I shook bees from a strong hive. Sprayed them with 1:1, scooped 1 cup into each nuc, put in the q cell, and filled the feeder with 1:1.
When I went to retrieve the queens, 12 days later, 3 nucs were drawn out - 2 had laying queens - 1 had bees but no queen - the 4th had no bees no queen.....seems the plastic slide on the bottom of the nuc got slid back and the bees took off! I guess making sure you still had bees in the nuc would be one of the reasons you leave them in a dark place overnite before setting them out!


----------



## BEES4U (Oct 10, 2007)

RD,
You can pull a frame of brood out, shake off the bees, place the brood frame,s, overnight in a stocking box, remove the covered frame and stock another nuc.
Or, you can stock the nuc with syrup, bees and a ripe queen cell, let them settle down for 3 days in a cool dark place and set them out in their yards.
Remember nucs produce a lot of heat so you will need to address that also.
I have 2 frame nucs in the full sun with shade boards and they are doing fine in 88-95 degree weather.
It will take you a few years of experience to fully get the "handle" nuc management.


----------



## rrussell6870 (May 14, 2009)

Ok for the half sized frames such as mann lakes styrofoam double mating nucs or most wooden nucs you will want to make up some supers that can hold the small frames so they can be put onto standard hives for comb building, protection during winter, and stocking the frames with brood or food... these supers set in the right configuration on hives can give you the brood and bees that you need on each frame to stock your nucs just like you would for a standard nuc. Shaking bees works very well, and if you have a lot of mating nucs to stock, it will be necessary, but you will need to care for your combs and feeding can be very dangerous, so having frames with pollen and honey already will make your nucs much easier to care for. Comb building puts a lot of stress on these little colonies, so letting a full size hive do the building will move your nucs forward quite a bit and allow you to stock your nucs with far fewer bees, thus saving resources. Here are some pics that may help...
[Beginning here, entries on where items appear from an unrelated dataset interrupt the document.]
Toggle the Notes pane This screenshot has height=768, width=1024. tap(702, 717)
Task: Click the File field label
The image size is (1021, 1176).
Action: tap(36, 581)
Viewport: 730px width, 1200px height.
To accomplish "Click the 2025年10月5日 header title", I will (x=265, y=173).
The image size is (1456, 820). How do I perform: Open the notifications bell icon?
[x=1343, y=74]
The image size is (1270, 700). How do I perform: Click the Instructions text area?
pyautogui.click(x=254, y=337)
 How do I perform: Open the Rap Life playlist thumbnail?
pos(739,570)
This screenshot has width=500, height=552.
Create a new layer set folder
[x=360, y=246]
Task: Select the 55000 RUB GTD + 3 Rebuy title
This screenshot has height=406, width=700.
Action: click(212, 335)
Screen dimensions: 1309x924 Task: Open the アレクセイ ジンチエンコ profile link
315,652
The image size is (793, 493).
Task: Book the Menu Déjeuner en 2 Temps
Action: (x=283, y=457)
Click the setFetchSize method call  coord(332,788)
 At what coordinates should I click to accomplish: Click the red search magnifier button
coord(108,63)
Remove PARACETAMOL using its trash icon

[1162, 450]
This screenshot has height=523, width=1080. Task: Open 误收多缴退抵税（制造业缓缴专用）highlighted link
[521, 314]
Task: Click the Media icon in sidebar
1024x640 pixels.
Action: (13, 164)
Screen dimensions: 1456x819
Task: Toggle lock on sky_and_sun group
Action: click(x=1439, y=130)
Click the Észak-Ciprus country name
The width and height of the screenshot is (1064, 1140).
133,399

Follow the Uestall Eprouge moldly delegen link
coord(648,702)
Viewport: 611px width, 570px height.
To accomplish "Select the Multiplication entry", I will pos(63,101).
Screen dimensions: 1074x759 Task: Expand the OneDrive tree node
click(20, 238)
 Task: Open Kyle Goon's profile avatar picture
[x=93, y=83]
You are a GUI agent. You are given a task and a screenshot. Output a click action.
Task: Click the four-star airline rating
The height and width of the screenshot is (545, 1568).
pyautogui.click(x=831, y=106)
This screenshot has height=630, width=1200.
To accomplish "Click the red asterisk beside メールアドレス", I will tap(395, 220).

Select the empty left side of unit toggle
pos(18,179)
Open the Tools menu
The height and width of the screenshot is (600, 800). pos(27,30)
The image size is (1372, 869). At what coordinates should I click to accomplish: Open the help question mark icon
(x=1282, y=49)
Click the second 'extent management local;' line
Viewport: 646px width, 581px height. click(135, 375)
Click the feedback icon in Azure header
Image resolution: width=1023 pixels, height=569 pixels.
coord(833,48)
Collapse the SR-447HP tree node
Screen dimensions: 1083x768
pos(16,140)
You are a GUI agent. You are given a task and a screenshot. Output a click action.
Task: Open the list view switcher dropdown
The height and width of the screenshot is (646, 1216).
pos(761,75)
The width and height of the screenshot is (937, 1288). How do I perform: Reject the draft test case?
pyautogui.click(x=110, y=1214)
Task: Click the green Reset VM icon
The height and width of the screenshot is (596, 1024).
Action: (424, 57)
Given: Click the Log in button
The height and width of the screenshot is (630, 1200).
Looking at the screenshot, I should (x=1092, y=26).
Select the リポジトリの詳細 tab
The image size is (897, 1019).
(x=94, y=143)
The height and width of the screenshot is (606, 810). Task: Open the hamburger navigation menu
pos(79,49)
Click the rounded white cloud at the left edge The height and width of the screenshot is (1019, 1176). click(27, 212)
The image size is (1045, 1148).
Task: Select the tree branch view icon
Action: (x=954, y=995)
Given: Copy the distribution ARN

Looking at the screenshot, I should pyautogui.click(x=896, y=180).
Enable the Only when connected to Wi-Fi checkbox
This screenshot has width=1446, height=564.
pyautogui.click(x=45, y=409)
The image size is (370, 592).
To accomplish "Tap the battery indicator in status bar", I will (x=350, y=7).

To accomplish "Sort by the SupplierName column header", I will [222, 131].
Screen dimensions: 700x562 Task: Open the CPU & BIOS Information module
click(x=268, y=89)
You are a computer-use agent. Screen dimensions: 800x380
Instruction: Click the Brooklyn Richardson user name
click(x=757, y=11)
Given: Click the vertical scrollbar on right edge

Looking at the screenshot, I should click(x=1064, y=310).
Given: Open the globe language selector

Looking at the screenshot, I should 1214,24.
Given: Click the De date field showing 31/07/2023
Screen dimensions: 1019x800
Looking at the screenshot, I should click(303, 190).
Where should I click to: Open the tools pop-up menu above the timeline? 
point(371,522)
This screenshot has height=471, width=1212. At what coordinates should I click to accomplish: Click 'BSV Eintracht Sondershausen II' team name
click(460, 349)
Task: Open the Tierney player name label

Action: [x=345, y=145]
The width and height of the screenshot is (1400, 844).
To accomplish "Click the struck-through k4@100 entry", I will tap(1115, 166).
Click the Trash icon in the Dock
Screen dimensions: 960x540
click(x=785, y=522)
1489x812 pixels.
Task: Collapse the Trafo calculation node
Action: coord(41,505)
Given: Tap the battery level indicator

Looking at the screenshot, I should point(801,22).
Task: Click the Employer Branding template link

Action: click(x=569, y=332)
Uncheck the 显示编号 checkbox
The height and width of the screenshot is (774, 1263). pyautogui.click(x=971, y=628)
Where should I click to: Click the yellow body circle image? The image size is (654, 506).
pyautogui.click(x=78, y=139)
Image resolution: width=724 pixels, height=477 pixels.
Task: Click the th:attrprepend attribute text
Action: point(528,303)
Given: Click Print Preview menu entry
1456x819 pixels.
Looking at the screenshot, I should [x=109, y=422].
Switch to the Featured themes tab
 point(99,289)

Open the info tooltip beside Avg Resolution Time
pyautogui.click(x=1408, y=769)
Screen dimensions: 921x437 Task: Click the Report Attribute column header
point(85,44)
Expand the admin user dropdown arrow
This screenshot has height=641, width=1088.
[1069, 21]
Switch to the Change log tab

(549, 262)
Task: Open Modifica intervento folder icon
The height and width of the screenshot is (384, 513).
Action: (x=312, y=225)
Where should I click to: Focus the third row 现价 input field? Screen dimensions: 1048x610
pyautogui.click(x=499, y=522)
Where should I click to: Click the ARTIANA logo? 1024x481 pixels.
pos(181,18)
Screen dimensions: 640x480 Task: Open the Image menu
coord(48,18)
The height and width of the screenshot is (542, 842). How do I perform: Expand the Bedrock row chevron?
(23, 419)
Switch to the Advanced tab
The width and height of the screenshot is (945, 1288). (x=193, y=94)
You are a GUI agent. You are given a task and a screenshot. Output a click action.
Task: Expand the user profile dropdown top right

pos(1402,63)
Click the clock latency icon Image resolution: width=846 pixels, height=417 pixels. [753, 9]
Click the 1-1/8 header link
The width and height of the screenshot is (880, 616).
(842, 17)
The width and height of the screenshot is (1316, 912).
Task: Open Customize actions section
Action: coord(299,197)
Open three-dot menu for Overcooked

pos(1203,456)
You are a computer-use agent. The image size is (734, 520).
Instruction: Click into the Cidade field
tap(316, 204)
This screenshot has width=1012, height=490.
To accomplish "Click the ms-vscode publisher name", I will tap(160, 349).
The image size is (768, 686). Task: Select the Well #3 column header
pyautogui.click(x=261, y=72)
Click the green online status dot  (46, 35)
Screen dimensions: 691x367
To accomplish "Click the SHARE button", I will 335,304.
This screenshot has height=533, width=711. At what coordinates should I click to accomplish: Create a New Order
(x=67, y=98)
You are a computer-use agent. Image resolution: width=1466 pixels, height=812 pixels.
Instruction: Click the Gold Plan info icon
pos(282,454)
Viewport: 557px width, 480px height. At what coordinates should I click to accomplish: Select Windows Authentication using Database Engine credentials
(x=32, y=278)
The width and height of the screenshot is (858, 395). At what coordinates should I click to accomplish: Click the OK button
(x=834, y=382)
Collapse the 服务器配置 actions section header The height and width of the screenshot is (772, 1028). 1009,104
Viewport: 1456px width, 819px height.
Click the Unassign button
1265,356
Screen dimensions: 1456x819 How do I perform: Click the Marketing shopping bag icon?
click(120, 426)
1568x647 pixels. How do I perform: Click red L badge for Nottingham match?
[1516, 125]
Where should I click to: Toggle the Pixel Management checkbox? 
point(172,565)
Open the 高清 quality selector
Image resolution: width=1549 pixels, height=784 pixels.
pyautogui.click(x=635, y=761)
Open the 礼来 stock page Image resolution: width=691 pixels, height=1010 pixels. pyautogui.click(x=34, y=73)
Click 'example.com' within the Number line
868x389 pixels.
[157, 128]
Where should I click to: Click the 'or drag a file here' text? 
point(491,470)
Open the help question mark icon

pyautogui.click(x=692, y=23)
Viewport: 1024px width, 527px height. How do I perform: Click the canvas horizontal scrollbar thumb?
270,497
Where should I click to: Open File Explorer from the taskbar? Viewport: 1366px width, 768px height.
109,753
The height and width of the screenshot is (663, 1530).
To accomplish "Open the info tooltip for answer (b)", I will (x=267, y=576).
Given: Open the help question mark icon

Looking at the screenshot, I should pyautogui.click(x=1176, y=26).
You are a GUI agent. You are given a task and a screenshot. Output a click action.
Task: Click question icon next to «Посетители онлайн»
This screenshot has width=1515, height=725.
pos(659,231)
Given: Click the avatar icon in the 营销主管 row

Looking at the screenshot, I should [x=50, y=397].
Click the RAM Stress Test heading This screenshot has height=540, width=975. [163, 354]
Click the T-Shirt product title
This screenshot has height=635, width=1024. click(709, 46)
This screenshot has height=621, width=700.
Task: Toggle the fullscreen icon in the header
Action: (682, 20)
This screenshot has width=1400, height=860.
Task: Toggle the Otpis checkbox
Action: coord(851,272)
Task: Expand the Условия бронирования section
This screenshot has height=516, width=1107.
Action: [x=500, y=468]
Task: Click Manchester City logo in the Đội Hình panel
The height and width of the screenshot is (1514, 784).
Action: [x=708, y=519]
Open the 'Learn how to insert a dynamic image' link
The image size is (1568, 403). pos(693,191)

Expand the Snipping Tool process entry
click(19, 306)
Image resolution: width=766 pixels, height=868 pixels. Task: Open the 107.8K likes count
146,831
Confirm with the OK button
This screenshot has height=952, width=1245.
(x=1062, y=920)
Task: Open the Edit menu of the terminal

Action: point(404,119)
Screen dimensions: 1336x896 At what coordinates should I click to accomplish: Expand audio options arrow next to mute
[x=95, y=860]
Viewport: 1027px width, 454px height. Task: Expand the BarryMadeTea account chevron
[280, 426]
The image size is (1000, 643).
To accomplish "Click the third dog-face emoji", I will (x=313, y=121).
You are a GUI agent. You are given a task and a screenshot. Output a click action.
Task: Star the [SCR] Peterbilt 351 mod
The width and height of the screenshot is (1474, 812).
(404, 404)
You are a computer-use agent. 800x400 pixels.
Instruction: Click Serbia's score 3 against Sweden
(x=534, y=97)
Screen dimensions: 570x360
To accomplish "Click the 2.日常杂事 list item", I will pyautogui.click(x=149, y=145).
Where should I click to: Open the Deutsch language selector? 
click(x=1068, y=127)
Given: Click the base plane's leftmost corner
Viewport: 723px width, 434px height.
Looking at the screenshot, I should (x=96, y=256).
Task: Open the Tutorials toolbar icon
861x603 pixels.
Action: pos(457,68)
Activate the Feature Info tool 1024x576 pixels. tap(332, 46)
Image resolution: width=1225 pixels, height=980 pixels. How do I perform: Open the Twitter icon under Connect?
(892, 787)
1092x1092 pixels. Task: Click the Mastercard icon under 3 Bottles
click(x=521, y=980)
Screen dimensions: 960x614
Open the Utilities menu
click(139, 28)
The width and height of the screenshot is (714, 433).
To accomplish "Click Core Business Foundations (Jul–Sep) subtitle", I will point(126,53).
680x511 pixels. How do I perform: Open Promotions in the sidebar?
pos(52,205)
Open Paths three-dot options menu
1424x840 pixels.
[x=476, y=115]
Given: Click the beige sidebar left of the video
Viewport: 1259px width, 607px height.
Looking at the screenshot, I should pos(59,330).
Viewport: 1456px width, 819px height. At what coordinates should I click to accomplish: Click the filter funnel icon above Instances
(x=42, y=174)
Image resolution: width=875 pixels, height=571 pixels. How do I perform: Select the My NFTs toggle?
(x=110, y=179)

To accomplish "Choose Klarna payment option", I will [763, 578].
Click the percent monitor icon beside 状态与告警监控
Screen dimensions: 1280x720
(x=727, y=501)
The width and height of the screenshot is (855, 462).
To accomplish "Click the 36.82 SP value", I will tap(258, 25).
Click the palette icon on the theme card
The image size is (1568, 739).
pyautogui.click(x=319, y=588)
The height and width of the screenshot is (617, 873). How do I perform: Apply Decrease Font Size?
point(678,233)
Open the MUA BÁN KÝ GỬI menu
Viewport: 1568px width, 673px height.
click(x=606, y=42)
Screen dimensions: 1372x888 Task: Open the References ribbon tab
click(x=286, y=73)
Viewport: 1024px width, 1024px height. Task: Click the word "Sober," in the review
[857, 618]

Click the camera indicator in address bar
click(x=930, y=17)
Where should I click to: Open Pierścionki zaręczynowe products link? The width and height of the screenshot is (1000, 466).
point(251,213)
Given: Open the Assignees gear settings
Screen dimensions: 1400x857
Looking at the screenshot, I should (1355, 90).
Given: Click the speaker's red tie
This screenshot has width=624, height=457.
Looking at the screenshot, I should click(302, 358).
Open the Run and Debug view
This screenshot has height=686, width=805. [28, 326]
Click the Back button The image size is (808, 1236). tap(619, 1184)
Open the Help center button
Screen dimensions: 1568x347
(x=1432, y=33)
Super with crossbar that can hold 20 half length frames...
http://i1040.photobucket.com/albums/b404/RussellApiaries/smallframesystem009.jpg

Super with crossbar and full partition to create 2 growing boxes that hold 10 frames each... this is one way that you can overwinter tiny nuc colonies on these frames...
http://i1040.photobucket.com/albums/b404/RussellApiaries/smallframesystem010.jpg

By placing these supers higher on the hive, the bees will fill the frames with honey, thus you will have a way to safely feed your nucs... Note that the top two supers on this hive have nails in the sides, these are the small frame supers...
http://i1040.photobucket.com/albums/b404/RussellApiaries/smallframesystem011.jpg

By placing these supers lower on the hive (in the brood area) the queen will lay eggs in the frames and the frames will be covered with nurses, thus allowing you to stock your nucs with brood frames to help make the stock bees stay as well as get the ball rolling for the nucs to last and even build up... in this picture the small frame super is marked by a black verticle stripe...
http://i1040.photobucket.com/albums/b404/RussellApiaries/smallframesystem012.jpg

You can also start new packages directly on the small frame supers getting them drawn and filled and build them up in what we call "sacrificial hives"... these hives are completely broken down and every frame is used to stock nucs with... there is no home for the bees to return to, and this method is helpful when space is limited... in this picture the hive is a medium super, a shallow super, and a medium small frame super on top... this hive would be used to stock medium and shallow threeway mating nucs as well as 10 holes (or five duplexes) of the mini nucs...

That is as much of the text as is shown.